飛行機のように高速で動く被写体をシャープに写すにはグループエリアAFを使います。同じような機能にダイナミックAFがありますが、ダイナミックAFでは自分で選んだ1点のフォーカスポイントでピントを合わせますが、その1点から被写体が外れてしまった場合などに周囲のフォーカスエリアがバックアップとして働きます。それに対して、グループエリアAFでは5点のポイントで構成されたグループから最適なピント位置が割り出されます。いわば、面でピントを捉えているので、ピント合わせが難しい被写体でも簡単に精度よくピントが合います。

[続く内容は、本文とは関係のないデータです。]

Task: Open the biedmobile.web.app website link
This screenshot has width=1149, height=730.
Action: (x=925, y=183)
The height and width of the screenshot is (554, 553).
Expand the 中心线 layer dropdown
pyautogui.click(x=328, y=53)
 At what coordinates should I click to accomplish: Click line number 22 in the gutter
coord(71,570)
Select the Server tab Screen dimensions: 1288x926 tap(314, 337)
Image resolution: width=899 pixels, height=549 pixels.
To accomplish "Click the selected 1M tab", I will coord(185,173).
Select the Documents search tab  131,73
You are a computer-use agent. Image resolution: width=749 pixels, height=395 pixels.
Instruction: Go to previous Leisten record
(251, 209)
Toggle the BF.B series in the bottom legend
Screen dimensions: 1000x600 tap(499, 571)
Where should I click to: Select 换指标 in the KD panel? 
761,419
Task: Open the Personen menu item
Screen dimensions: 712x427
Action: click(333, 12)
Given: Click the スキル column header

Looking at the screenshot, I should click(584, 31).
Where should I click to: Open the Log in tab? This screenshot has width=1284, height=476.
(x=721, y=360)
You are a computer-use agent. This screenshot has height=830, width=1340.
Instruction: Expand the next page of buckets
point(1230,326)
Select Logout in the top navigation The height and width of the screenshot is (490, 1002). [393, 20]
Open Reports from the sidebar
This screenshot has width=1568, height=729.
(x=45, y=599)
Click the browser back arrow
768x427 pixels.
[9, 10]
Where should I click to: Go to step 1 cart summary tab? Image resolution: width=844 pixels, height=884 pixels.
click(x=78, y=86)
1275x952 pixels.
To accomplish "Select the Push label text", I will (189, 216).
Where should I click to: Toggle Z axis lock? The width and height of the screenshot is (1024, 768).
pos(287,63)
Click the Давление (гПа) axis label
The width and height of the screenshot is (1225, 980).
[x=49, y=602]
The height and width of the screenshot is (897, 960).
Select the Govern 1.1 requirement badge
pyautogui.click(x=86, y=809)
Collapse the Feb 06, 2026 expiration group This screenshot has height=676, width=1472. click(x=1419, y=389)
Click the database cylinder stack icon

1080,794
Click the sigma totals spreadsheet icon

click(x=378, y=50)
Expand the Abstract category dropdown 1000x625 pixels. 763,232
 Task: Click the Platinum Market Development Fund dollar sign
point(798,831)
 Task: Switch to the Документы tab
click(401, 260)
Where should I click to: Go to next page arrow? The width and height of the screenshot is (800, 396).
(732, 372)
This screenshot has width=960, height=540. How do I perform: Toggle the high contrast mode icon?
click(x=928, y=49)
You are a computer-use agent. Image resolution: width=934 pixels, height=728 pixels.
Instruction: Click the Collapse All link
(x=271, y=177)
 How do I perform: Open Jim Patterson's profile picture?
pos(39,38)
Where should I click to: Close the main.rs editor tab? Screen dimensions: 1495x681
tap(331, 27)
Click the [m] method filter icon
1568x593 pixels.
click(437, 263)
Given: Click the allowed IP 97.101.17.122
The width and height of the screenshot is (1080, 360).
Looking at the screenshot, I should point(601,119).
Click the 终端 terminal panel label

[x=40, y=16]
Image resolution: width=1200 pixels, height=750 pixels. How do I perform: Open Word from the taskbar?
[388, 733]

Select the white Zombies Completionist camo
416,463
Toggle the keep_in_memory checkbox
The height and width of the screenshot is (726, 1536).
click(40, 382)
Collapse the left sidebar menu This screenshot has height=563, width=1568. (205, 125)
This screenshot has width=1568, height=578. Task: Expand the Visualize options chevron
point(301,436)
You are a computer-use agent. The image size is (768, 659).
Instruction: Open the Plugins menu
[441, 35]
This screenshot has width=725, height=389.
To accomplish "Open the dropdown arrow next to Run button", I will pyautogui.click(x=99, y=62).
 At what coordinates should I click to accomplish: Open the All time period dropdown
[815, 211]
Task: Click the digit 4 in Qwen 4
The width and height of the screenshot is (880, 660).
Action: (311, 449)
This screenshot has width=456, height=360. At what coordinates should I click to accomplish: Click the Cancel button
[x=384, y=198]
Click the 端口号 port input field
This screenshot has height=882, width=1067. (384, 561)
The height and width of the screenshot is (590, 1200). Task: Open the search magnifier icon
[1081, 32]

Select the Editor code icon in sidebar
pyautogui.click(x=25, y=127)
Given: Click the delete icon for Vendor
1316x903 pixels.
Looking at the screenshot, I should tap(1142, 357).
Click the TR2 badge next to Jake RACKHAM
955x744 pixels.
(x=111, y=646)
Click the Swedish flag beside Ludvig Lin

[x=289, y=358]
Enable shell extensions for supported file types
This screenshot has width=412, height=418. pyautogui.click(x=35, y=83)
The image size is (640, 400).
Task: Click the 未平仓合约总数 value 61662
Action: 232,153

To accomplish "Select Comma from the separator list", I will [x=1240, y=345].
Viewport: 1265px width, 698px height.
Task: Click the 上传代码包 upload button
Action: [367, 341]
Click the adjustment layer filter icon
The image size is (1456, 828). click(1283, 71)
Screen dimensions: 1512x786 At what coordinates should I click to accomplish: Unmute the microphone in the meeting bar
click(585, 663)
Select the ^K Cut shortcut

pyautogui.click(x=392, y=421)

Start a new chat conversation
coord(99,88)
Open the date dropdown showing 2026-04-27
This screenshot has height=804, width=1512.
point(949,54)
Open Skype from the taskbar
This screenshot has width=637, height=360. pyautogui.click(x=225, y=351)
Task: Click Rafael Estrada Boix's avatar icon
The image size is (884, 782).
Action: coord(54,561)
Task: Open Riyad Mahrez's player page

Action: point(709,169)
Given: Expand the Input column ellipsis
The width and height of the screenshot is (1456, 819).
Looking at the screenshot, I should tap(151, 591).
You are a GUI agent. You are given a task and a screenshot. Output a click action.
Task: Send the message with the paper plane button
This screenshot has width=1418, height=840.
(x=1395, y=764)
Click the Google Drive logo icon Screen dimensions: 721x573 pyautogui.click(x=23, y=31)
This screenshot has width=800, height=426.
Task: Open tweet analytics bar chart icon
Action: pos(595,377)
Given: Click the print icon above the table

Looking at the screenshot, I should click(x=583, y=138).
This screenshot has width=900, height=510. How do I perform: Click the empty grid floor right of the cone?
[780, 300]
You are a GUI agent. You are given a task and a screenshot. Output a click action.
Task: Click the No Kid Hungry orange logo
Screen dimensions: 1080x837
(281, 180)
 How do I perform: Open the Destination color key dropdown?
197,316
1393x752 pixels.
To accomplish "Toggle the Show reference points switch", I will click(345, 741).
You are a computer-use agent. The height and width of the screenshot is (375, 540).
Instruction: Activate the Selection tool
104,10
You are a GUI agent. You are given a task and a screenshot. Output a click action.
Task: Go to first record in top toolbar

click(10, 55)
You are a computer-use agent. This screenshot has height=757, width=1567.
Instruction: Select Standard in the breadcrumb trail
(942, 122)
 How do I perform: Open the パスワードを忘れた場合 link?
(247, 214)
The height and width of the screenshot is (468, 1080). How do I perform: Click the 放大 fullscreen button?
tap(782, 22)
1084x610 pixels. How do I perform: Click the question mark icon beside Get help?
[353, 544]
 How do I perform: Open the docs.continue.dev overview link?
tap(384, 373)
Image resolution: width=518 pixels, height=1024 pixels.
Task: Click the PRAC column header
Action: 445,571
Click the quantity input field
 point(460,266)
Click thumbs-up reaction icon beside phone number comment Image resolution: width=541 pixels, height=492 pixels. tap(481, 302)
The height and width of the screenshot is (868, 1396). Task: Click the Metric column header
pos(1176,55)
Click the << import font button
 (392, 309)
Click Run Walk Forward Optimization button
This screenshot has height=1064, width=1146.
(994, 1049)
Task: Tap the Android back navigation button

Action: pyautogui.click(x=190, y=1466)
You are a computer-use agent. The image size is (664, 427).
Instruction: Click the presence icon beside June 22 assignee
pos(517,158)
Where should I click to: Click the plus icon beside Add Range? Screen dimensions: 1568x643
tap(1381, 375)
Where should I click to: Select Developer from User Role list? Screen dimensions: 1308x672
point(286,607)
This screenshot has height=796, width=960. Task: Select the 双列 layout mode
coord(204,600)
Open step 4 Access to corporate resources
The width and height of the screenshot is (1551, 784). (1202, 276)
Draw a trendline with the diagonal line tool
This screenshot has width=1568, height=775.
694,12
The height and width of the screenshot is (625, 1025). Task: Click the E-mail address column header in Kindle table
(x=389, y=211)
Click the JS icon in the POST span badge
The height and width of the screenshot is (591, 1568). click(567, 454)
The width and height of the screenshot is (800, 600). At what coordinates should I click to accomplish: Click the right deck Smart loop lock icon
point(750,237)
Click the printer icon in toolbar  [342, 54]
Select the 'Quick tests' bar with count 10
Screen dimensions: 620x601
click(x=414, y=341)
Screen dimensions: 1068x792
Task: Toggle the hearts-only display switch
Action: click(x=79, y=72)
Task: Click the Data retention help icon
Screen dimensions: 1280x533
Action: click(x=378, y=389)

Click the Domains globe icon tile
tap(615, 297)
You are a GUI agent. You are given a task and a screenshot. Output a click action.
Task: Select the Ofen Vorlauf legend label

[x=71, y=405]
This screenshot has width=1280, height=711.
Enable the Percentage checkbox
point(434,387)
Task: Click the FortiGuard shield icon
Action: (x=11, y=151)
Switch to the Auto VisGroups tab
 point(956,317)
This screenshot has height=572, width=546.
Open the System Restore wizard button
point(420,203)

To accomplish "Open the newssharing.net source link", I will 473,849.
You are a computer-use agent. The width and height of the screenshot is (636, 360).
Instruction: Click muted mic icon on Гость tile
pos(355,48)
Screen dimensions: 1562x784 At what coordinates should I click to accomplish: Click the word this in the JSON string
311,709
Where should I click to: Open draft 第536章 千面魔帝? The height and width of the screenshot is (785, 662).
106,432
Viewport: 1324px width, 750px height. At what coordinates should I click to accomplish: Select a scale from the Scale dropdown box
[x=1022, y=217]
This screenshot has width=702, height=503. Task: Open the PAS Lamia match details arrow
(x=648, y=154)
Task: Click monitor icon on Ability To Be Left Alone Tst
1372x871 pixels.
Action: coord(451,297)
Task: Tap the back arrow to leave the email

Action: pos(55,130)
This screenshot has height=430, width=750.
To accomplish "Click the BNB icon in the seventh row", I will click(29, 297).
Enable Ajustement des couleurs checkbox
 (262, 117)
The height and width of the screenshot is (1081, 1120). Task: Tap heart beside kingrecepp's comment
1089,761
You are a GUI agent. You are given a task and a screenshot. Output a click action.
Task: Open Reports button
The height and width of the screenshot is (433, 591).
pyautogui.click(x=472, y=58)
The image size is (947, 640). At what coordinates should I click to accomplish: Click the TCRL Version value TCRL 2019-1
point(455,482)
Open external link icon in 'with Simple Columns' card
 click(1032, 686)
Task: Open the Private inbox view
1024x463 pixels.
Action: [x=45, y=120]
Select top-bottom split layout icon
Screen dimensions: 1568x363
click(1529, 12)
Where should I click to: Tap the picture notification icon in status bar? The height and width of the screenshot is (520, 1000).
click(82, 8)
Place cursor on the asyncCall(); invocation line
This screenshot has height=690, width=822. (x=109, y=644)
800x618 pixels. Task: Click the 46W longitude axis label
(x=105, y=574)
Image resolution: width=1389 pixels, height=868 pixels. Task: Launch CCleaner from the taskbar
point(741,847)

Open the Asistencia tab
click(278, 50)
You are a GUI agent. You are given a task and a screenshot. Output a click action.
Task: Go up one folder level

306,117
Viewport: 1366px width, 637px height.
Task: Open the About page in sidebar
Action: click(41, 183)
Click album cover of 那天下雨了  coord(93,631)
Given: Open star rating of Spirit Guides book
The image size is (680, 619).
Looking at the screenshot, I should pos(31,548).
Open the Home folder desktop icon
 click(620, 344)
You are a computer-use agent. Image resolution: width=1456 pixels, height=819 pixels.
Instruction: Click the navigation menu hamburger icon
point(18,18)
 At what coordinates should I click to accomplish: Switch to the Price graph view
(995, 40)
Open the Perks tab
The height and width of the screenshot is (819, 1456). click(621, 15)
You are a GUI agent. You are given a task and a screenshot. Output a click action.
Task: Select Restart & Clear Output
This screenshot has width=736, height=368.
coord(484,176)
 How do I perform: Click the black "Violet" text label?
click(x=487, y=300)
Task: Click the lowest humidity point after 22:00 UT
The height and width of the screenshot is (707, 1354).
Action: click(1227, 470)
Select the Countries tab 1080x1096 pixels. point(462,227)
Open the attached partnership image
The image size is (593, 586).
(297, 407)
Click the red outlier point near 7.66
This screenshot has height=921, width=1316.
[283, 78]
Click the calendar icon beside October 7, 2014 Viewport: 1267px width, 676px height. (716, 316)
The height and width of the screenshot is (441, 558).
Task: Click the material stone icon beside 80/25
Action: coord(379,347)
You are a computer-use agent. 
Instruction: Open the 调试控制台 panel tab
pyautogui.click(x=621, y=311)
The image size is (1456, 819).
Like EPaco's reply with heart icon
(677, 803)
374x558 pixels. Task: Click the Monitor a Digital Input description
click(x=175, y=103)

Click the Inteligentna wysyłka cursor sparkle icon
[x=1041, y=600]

動きの速い被写体を滑らかに追うことのできるプロカメラマンは意図した位置にピントの合いやすいダイナミックAFを使いますが、滑らかに被写体を追うことができずその結果被写体の動きが不規則になってしまう場合や、模様が少なくピントを捉えにくい被写体、点景となる被写体の場合などに有効なAFモードです。
グループエリアAFを使った飛行機の撮影では、操縦席付近をピント位置として、構図を決めておきます。その位置にあらかじめグループエリアをマルチセレクターで動かしておき、決めた構図になったらシャッターを切ります。フォーカスモードはAF-Cがおすすめです。高速で動く被写体では普段以上にブレに気をつけましょう。飛行機を横から捉えるような特に速い動きの場合は三脚での撮影がおすすめです。手ブレを抑えることが目的ですので、あまり大きな三脚は必要ありません。一脚でも十分です。なお、三脚を使う場合はVR機能はOFFにします。また、ブレを抑えるためにはできる限り速いシャッター速度にしましょう。シャッター優先モード、ISO感度オートに設定しておきます。シャッター速度は撮影する焦点距離の4倍の数値を目安にします。例えば400ミリで撮影するなら1600分の1秒より速いシャッター速度です。そしてもう一つ。ズームレンズでは一旦ワイド側にして飛行機を探し、画面内に捉えてから望遠側にすると、とても簡単に飛行機のアップを撮ることができます。
手持ちで気軽に飛行機を撮影したい場合は、飛行機が正面に近くなる位置から撮影しましょう。正面からなら見かけ上の動きは遅くなるので落ち着いて構図やピント位置を決めることができます。ブレ対策は一緒ですので、速いシャッター速度を使うこととVR付きのレンズでは、VR機能をONにしておくことがポイントです。また、グループエリアAFは広角レンズでも効果的です。空に浮かぶ飛行機もきちんと捉えてくれるので、点景の飛行機にも挑戦してみましょう。飛行機は同じ飛行場でも風向きによって使う滑走路や離発着の向きが変わります。どの滑走路で離発着が行われるかは、ウェブサイトやスマートフォンアプリで調べることができるので活用しましょう。情報も撮影テクニックのひとつなのです。